Thursday, 29 November 2007

Sarkozy on the way to Bonapartism

What happens, when a monarchy in a country like, let’s say France, is abolished? Do the people enjoy their “republican freedom” and is there more liberty for the individual? The French people looked for a replacement. François Mitterrand (1981-1995) was called “Le Roi Soleil” because he behaved like King Louis XIV, Jacques Chirac (1995-2007) thought he was the sun king, but his nepotism brought him trouble and he is now being questioned by investigating magistrates about his expenditure, which – according to his mates – is unfair, “after such a long time”.
And what about the new president, Nicolas Sarkozy? He behaves not like a king, but more like an emperor: Bonapartism is back and now known as Sarkozysm. His second wife ran away in September and the couple divorced a month later. Obviously Cécilia was not happy about the criticism of her using the state’s credit cards for her private shopping tours.

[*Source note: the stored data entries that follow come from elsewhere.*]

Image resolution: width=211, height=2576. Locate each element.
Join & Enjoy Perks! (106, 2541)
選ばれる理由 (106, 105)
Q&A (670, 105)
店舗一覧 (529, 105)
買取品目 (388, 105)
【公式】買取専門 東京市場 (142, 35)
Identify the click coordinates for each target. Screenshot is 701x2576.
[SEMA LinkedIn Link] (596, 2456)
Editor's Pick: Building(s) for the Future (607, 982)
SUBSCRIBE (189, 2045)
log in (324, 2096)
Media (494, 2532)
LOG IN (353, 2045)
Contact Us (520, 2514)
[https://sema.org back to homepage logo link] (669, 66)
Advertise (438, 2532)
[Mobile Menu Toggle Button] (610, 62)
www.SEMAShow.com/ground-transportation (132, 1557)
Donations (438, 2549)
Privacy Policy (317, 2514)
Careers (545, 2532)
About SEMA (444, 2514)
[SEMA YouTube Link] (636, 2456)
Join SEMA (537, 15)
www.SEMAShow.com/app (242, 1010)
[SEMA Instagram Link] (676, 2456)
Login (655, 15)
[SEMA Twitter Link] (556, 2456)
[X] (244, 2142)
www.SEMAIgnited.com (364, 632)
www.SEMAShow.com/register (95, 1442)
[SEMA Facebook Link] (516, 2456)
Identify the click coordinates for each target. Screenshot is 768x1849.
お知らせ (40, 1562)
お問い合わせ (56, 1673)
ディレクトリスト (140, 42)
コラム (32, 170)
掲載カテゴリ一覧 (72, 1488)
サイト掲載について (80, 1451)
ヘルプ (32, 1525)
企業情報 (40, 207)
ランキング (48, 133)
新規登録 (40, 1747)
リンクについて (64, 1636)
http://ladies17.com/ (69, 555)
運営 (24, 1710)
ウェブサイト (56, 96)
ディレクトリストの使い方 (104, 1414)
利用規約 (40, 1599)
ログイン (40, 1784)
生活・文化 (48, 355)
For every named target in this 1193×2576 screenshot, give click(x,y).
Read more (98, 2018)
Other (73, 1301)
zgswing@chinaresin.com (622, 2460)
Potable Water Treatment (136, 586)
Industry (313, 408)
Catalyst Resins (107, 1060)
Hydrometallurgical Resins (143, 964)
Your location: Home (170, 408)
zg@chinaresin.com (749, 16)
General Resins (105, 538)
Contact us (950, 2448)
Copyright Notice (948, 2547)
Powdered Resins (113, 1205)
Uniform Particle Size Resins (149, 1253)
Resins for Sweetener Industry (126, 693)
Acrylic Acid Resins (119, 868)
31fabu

Now without a wife, what does the little new emperor do? He is asking mother to accompany him. Madame Andrée was seen in China greeting the Chinese dictator Hu Jintao with a polite: “Pleased to meet you.” («Très heureuse de faire votre connaissance.») while Sarkozy introduced his son Pierre to China’s leader with a doubtful recommendation: “We will send him to you. He needs discipline.” («On va vous l’envoyer, il lui faut de l’autorité.» Well, well, isn’t France’s president able to exercise authority over his son? Obviously Sarkozy’s authority was under scrutiny while he was exchanging pleasantries in China. The suburbs were on fire again and - who knows - perhaps the wannabe authoritarian played with a Chinese solution? Napoléon had no remorse to kill fellow countrymen, especially if they were Royalists. In October of 1795, Napoléon Bonaparte, then an emerging military officer, was placed in charge of troops sent to control a royalist riot in Paris. Though 100 men were killed, Napoléon succeeded in controlling the “mob”, and was soon given command of the French army.(Paris in the 19th century - After returning from his state visit to China, President Nicolas Sarkozy has vowed action against rioters. Hopefully he has read Napoléon’s memoirs.

It seems, France is going through troublesome months. Since his election in May, Nicolas Sarkozy has earned a reputation of being omnipresent (Super Sarko otherwise also know as Zorro Sarko). He visited the prisoners of the Arche de Zoë in Chad, he spoke to rioting fisherpeople in the Bretagne, he attended the funeral of two firemen who got killed in an accident. There’s no event, where you cannot expect Sarkozy to turn up. At the same time he doesn’t want to be seen as president whose only duty is to represent the state. His cabinet ministers are sidelined and the Prime Minister was caught talking off camera about his displeasure that he, a personal friend of Sarko, has nothing to say. That changed briefly during Sarkozy’s visit to China, but as soon as he touched ground back home again, he went straight to Villiers-le-Bel, were the latest suburban riots started. The question is: Will his presence calm or upset the rioters? As interior minister in 2005 Sarkozy fuelled the uprising with his remarks.

Sarkozy tires to control everything. That includes his own political friends. Instead of letting the government do its job, he keeps a “kitchen” cabinet separate from the official cabinet making the ministers in charge look like puppets, when they are allowed to accompany their master to one of his frequent trips to a country hot-spot.

With the ever rising ego of Sarkozy the day can’t be far that he will be proclaimed Emperor Nicolas 1er.

A real Monarchy would not face this dilemma. That’s why the number of Royalists is on the rise in France. Before Sarkozy’s election the Royalists got 20 percent of the population behind their ideas. Sarkozy’s Bonapartism will make people realize that there’s something wrong with Bonapartism as well as with republicanism. Vive le roi!